- Born: Susan Jane Collier 12 October 1938 Manchester, England
- Died: 11 May 2011 (aged 72) London, England
- Occupation: Textile designer
- Known for: Floral print dresses
- Relatives: Patience Collier (mother) Sarah Campbell (sister) Joe Collier (brother)

= Susan Collier =

English textile designer (1938–2011)

Susan Jane Collier (12 October 1938 – 18 May 2011) was an English textile designer. She began in a freelance capacity and sold sketches to scarf brands Richard Allan and Jacquar. Collier joined Liberty in 1961, and specialised in floral prints dresses. She was helped by her sister Sarah Campbell starting in 1968, and co-founded the independent Collier Campbell Ltd studio in 1979.

==Early life==
Collier was born on 12 October 1938 in Manchester. She was the daughter of actress Patience Collier and campaigning pharmacologist Henry Oswald Jackson "Harry" Collier. She had two siblings; a sister Sarah and a brother Joe. Collier became interested in poetry because of her father, as well as an interest in natural forms such as wildlife. She had the importance of hard work and creative thought instilled in her from an early age. Both parents painted pictures of flowers which excited Collier, and they brought her drawer-lining paper and powder paints to practise her skill. She was taken on walks by her father which garnered an interest in nature, and taught her to concentrate on butterflies wings. Collier left school with three O Level qualifications at the age of 15 and attended catering college. She did not attend art school and therefore was not formally trained in the field. Collier moved to London when she was 18, and worked part-time as a theatrical dresser.

==Career==
She started her career as a freelance textile designer in a self-made studio in a spare bedroom in her South London home. She was attracted to the area because of its cultural diversity and class mixture. Collier sold sketches of her work to the scarf brands Richard Allan and Jacqmar. She grew frustrated at another person was using her work under her name, and went to London Prints company Liberty. Collier decided that continue her career, the company would have to purchase two of her designs. They elected to purchase six in 1961 and commissioned further designs. She firstly worked for the Tana Lawn cotton range and specialised in floral prints dresses, and supplied Liberty scarves with designs. Collier began being assisted by her younger sister Sarah Campbell in 1968. That same year she was retained by Liberty. Collier was appointed as Liberty's design and colour consultant on its London Prints’ fabrics and products in 1971, and had responsibility for its apparel, decorative fabrics and accessory ranges. Collier eventually succeeded Bernard Nevill as design consultant.

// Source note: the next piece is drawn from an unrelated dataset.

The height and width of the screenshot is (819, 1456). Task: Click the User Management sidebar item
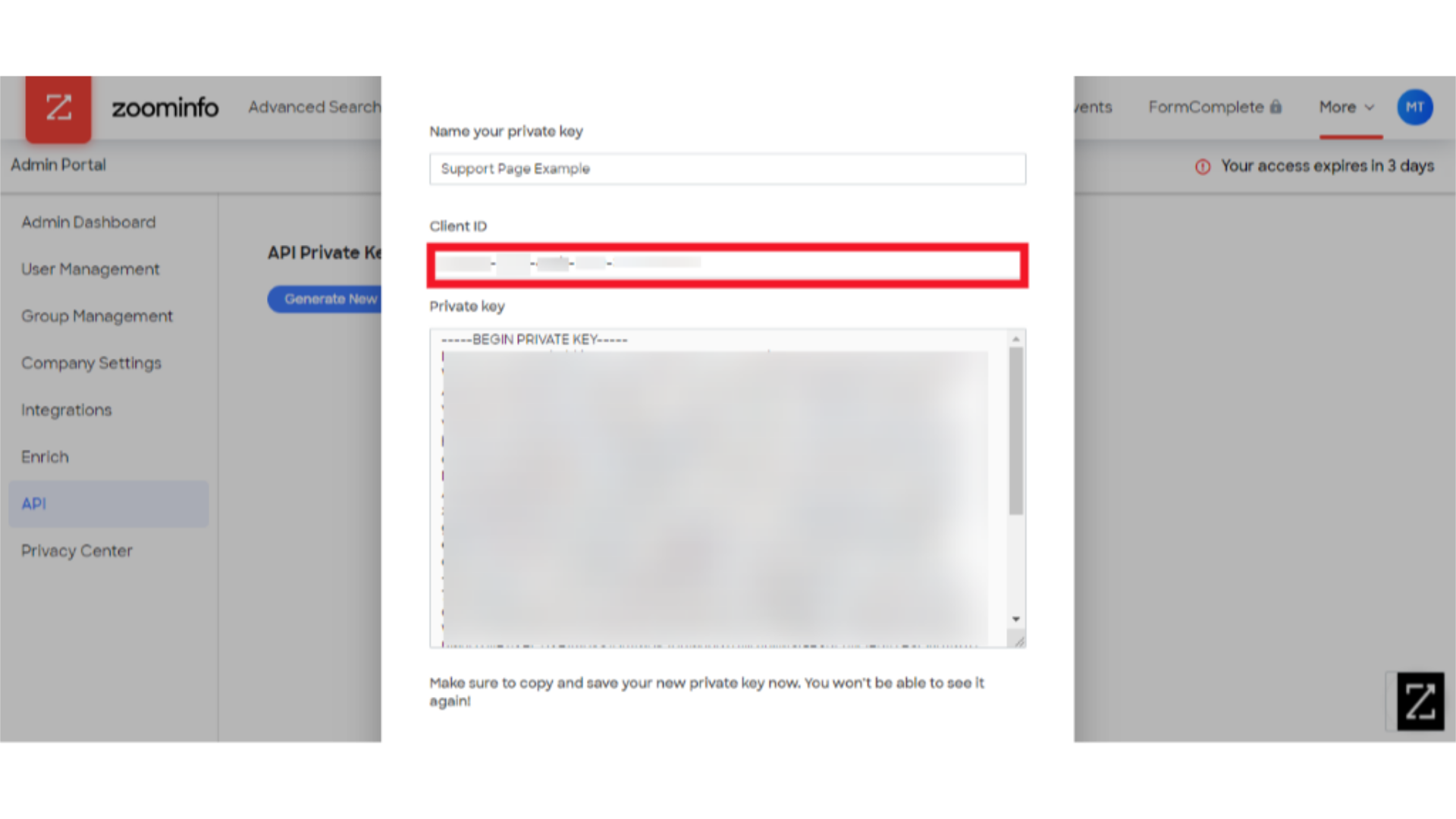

Collier became determined to supply wholesale quantities required for couturiers ready-to-wear collection, and do a similar action for furnishings. She and Campbell founded the independent Collier Campbell Ltd studio in 1979; the two had made the decision to no longer work for other individuals. Collier worked on the design for the first off-the-peg collection by Yves Saint Laurent, along with Bill Gibb, Cacharel, and Daniel Hechter Paris. The company established relationships with several shopping firms. She left Liberty in 1977 which allowed her to retain copyright of her work. Her value was that good designs should be made available to every person. They were commissioned by Habitat to design their textile lifestyle look in 1974, and was the company's major textile converter by 1980. Collier Campbell won the Duke of Edinburgh's designer prize in 1984 for a decorative fabric collection called "six views", and four years later, they were commissioned by Conran to design the carpets Gatwick Airport's North Terminal.

==Personal life and death==
She was twice married: firstly to pharmacologist Andrew Herxheimer in 1961 with whom she had two children, Charlotte and Sophie Herxheimer, and to broadcaster Frank Delany. Both marriages ended in divorce. Collier died in London on 18 May 2011 from cancer.